One of the libraries for data massaging I have been using is called Pandas. It allows you to do some data manipulation without having to write too much code, but I have been bitten a few times as well. In practice, you can write down how you want the data massaged, but you still need to worry about performance. For example, I took the original input data (views, add-to-carts, purchases – with timestamps) and annotated the views with a purchase they were associated with (no that no purchase was made). I then tried to group the data by purchase to count the number of views per purchase. Well, you have to write the code “just right” or else performance kills you. I used some provided “group by” functionality, but the next morning the code had still not finished. So simple data cleanup worked well, but more fancy transformations it seems I just have to roll up the sleeves and write some serious code.
To wrap up, this post was not trying to go into detail, but rather give a bit of a feel of where the effort is with machine learning. Humans are still needed to come up with theories and test them. Humans need to know the different forms of models the libraries support and pick the right one for the problem. They also need to draw conclusions from the results (e.g. determining if the model is a good predictor of the question you have). The machine learning libraries help for sure – but at the number crunching level. And don’t underestimate the effort to get data into the right format for a machine learning library to use. The libraries are still fussy. They won’t clean up the data for you even for the simplest of tasks.
The tools are however getting better and quickly. The machine learning engines are getting more and more accessible. Using Google Cloud Datalab I did not have to install anything locally – I am doing all the coding in a web browser directly in Datalab (the other platforms I am sure have the same capabilities). You may have noticed that I am also talking about pretty simple questions – nothing like speech or image recognition.

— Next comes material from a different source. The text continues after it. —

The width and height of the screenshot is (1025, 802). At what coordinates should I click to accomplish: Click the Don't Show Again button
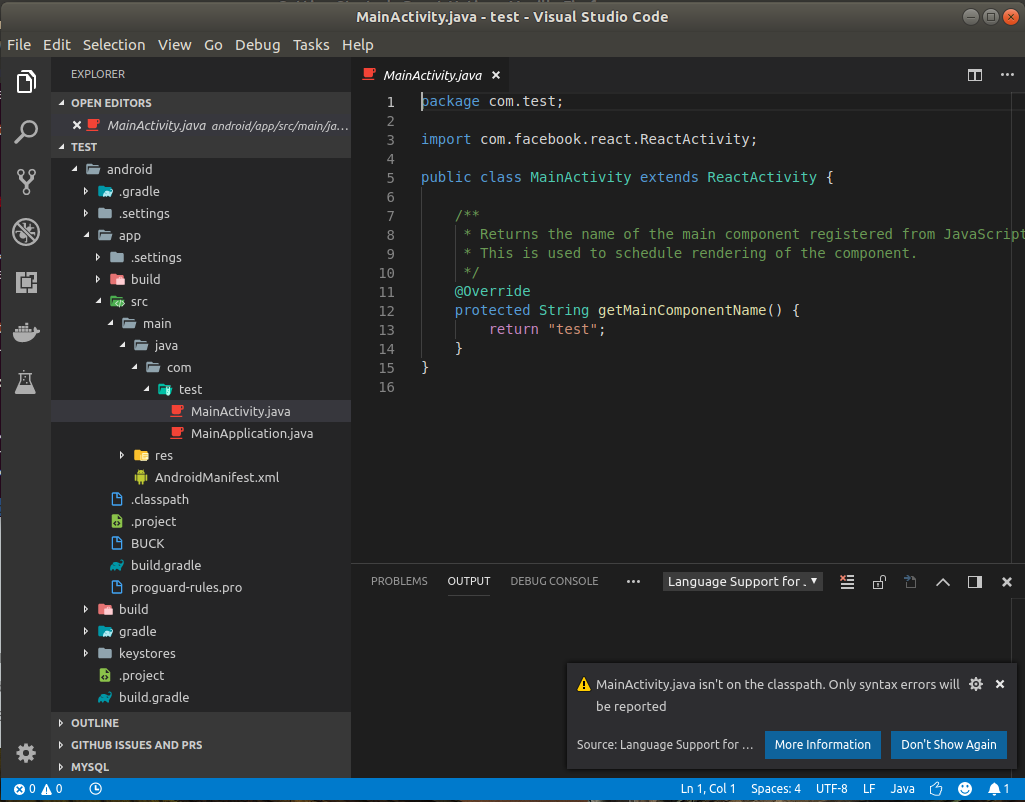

But there are more and more libraries from clever people providing this functionality for you. That is what makes this field so exciting. Google, Microsoft, Amazon, etc are in a race at present all providing better and better tools, commoditizing what would have been a dream just a few years back.
The other aspect I have not touched is what to do with such a model? One example of an action would be to offer a discount if the model predicts they are interested but not likely to purchase. Another would be to include in follow up email campaigns. Doing something for a specific user based on their actions is one form of personalization. But that opens up a new can of worms – experimentation. If you offer a discount, how to do get confidence that the discount helped close a sale you would have lost rather than just reducing your profit margin for something they were going to purchase anyway? Running split tests across different users can help here (offer the discount to some users but not all) – but this assumes you get enough customers to be able to run the test and get meaningful results.
For me, next step is back to the drawing board for my data cleansing step. Using Pandas saved me lots of code for the easy steps, but when things go complicated it has proven not to be so useful. It hides really slow computations from me because of the abstraction, meaning I never know how fast or slow the next thing I try is. (Remember I am a newbie here!) Once I have that done I plan to do a quick write up on Jupyter – its pretty cool.